Thursday, August 25, 2005

Copy of the text of the bug I filed into eclipse this evening.
It is logged in bugzilla as #108071.
https://bugs.eclipse.org/bugs/show_bug.cgi?id=108071


In the "New Java Files" code template, can't add comments inside the newly created class.


Problem:
Users can't put comments in a Java class template that are to be embedded inside the class (between the class brackets), so every new class starts with the comments in the right place without requiring the user to edit each class by hand after it's generated.

e.g. I want something like this:
public class Blee {
// constants

// member variables

// constructors

// etc...
}

...but I get this:
public class Blee {

}
// constants

// member variables

// constructors

// etc...

..or if I put in my own brackets, I get this:
public class Blee {
}
{
// constants

// member variables

// constructors

// etc...
}

Steps to reproduce:
Open Window->Preferences->Java->Code Style->Code Templates->Code->New Java Files
Edit the "Pattern:" window to include something like this:

${type_declaration}
// comment

..to get the first result above, or this:

${type_declaration}
{
// comment
}

..to get the second result above.

The Pitch
This is a convenience I've been using for 10 years before I used eclipse. You start with the same file template and fill in what you need, so you always know the basic order of items in every class, and don't have to keep typing in the section headers yourself. Having all files organized the same way with section headers is a best practice that many well-respected developers recommend. Here are some references. They all present their schemes for ordering functions within a file or within a class (as the language warrants) and their recommended commenting formats.

J2EE Design and Development - Rod Johnson p.144-5 "Delimit sections of code."
Code Complete - Steve McConnell p.449 "..order the source file carefully."
C Style: Standards and Guildelines - David Straker p.125 "Sort functions by a standard scheme..."

OK, so it's a relatively small thing, but it bugs me enough I'm willing to fix it myself and contribute the change. All I need is somebody to review the change and give me some advice on logistics (e.g. do you need a CVS changelist or can I e-mail source files, what tests should I run/fix up etc...) and to help choose a preferred solution from the alternatives.
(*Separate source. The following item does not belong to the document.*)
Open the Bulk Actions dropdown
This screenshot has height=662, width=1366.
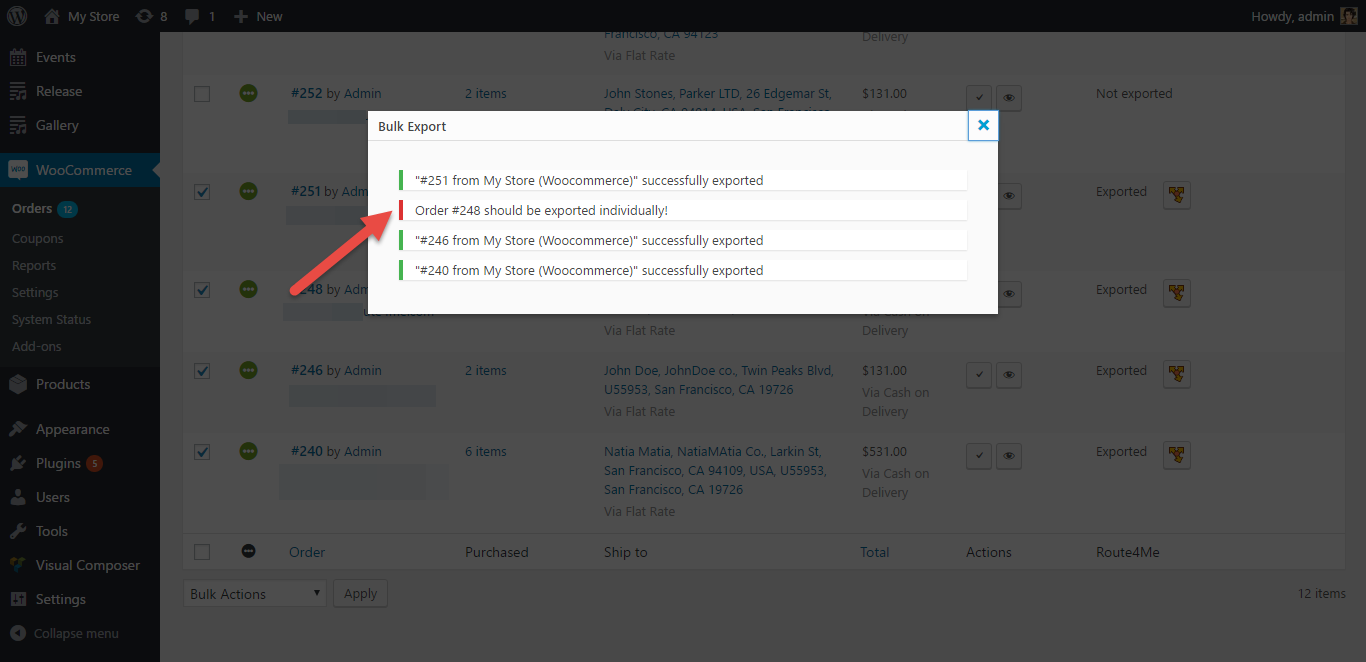click(255, 593)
Proposed Solution Alternatives:
1.) Create a new template variable that doesn't hard-insert brackets and allows users to insert their own brackets where they choose in their template. This is my preferred solution for a couple of reasons. First, it is an addition, so it doesn't affect the current user behavior by design, and so is safe from causing regressions based on assumptions of current usage. (Of course, I understand it may cause regressions based on implementation, but I pledge to handle those.) Second, it gives the user the ultimate flexibility in controlling exactly what appears after the type declaration before the opening class brackets, what appears between the class brackets, and what appears after the class brackets. It would go something like this:

${type_declaration_no_brackets}
{
// the template class comments...
}

and could accomodate something as bizarre as this:
${type_declaration_no_brackets}
// some squirrelly thing here, perhaps a comment or future metadata tag
{
// the template class comments...
}// some other squirrelly thing, like a tool-specific embedded comment

2.) Change the behavior so the new type wizard detects if the user has inserted brackets in the template, and if so, uses these brackets instead of hard-inserting their own. This saves creating a new template variable, and seems like a sophisticated solution, but has a couple of strange corner cases. These involve things like putting brackets in a comment that is intended to go after the class, like an embedded comment that some tool would want in the code:

${type_declaration}

// xp3911{unintelligible-junk}

The code would have to be smart enough to parse comments and not include brackets in comments in its detection. Generally, this solution isn't as safe as the first because it changes the behavior of the current ${type_declaration} template variable and may violate some oddball user assumption somewhere.

3.) Change the behavior so the new type wizard considers everything below the ${type_declaration} template variable to be embedded in the class rather than below it. This was the first solution I thought of, but I like it the least because it changes the default behavior of the current ${type_declaration} template variable the most severely, and doesn't have the flexibility to accomodate the squirrelly comments the first solution can handle. Blech. Included here just for purposes of discussion.

So whaddya say guys? Will you accept one of these solutions (or a variation as we agree) if I implement it right? Isn't this what the spirit of eclipse is all about?